What was it like the first time you had to do that?

"Oh, it was a man who became infected abroad. He was a technician, and it happened when he had a blood transfusion in Egypt. His wife was a doctor, and she asked one of his Czech colleagues [who was also working in Egypt] to give his blood, because she was uncertain about the quality of the local blood. So the man came to the hospital to give blood. The woman later told me that the moment she saw the colleague's blood flowing into her husband's bloodstream, she became uncertain. She asked her herself whether the colleague's blood had been checked. It hadn't. It turned out that he was HIV positive. He lived with an Egyptian lady and had become infected through heterosexual contact. So the technician also became infected, and I had to deliver this message. To both of them. They were a very nice couple, they had two children. All they wanted to do was hide. They didn't want it known in public that he had become infected with HIV. It was very sad."

It sounds like it can be a very distressing and difficult job. Do you still enjoy it?

"I think so. I've learned a lot about science, about people, about friendship. A lot. For instance, I didn't know anything about the gay community. I didn't even know it existed. Nowadays I have a lot of friends who are gay. And that's really something very nice. Some people can't understand how I could be happy in the company of gay people, but my best friend now is a gay man."

How high is AIDS awareness in this country?

"Pretty high I'd say. There were some behavioural studies done among young people about the knowledge of how this infection can be transferred and how to protect yourself. And the knowledge was pretty high - young people seemed to know a lot. Another thing, of course, is if they are behaving according to this knowledge."

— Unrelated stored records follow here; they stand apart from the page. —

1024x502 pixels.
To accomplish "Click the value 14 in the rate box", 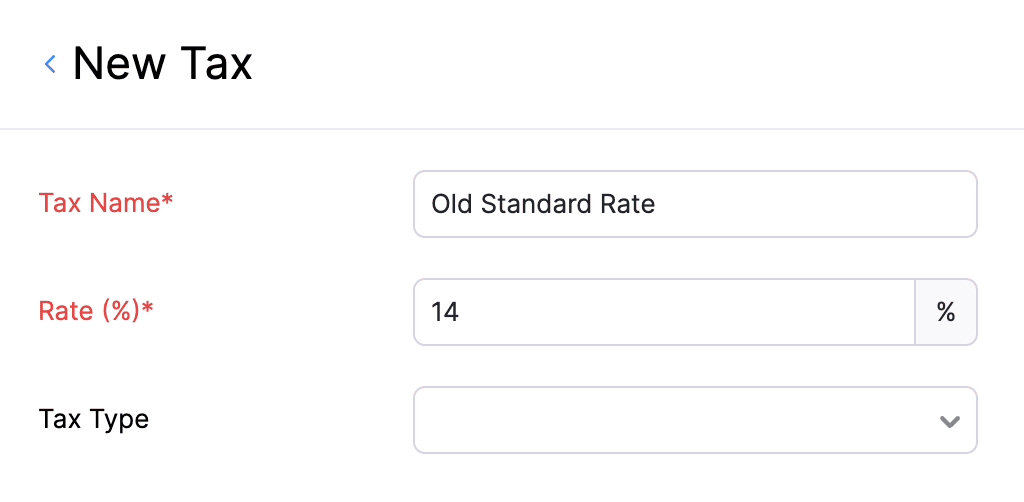I will pyautogui.click(x=445, y=313).
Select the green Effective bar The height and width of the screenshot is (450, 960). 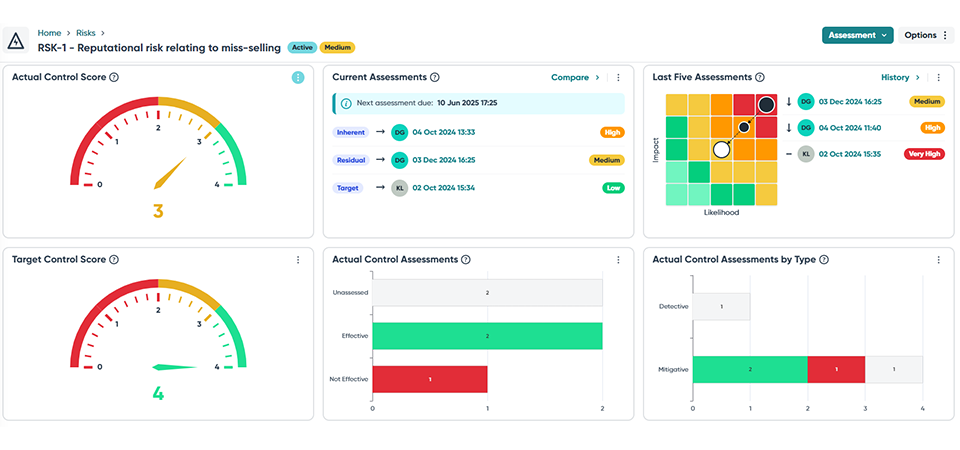point(487,336)

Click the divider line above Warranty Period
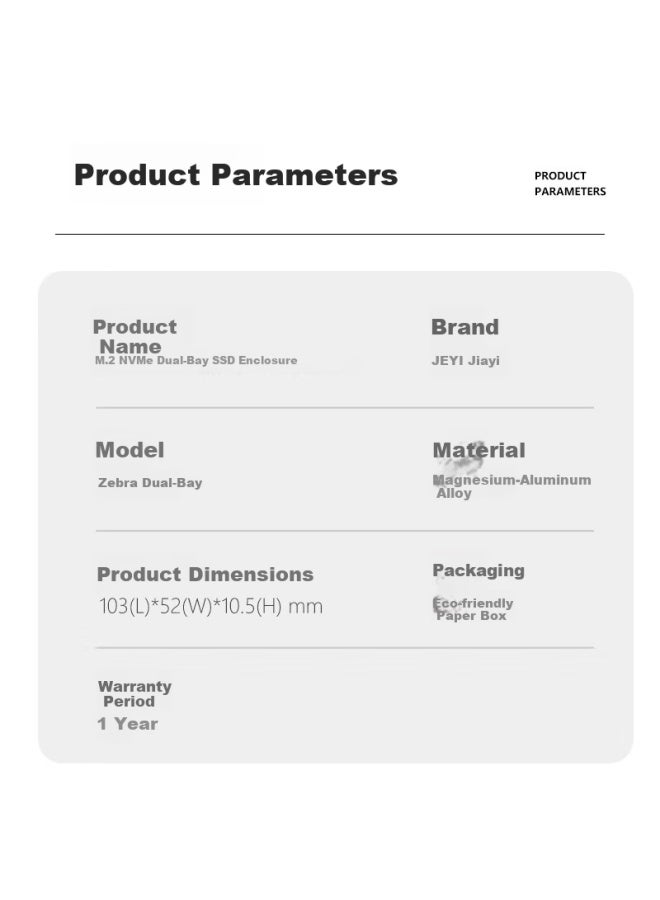(345, 647)

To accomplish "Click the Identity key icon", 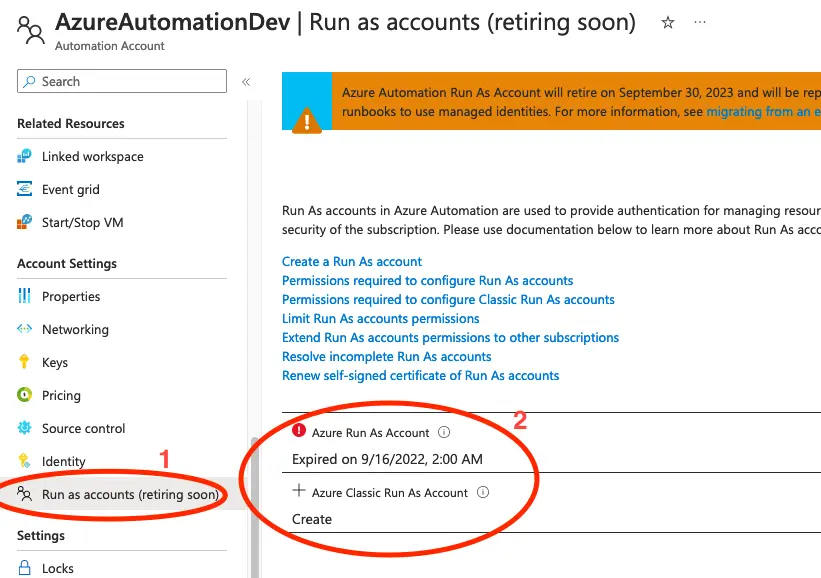I will pos(25,462).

How many people here are infected with the HIV virus?

"According to the exact figures, at the end of October there were 652 registered cases of HIV infection in the Czech Republic. And of them, 175 have AIDS."

Those are registered figures, but the real number could be higher. How much higher?

"That's a pretty good question. Nobody knows in fact. Both the WHO and UNAIDS are trying right now to make better estimates than they did before, especially for countries like the Czech Republic which have a so-called low-level epidemic. It's very difficult to make estimates. Now we are being forced to make "guestimates" - we're guessing, so it's not too scientific. But the scientific models used by UNAIDS up to now - they failed. They admitted it openly. They're now trying to develop some new software - I saw it at the recent AIDS conference in Paris - but they're still checking whether it works in practice."

Despite those difficulties in estimating the real number of people with HIV in this country, it's still a low number. Is it really worth having an AIDS test if the risk is so low? Surely it's a lot of stress and anxiety for nothing?

"I think that's what we should stress. People are still not very concerned. They listen, and sometimes they get annoyed because they still think 'it doesn't concern me, I'm not in danger.' And that is in fact dangerous. We are all in danger. For instance, blood transfusion is not 100 percent safe, not at all. If you think that sex with somebody you know is safe, it might not be true. So really, everybody is in danger."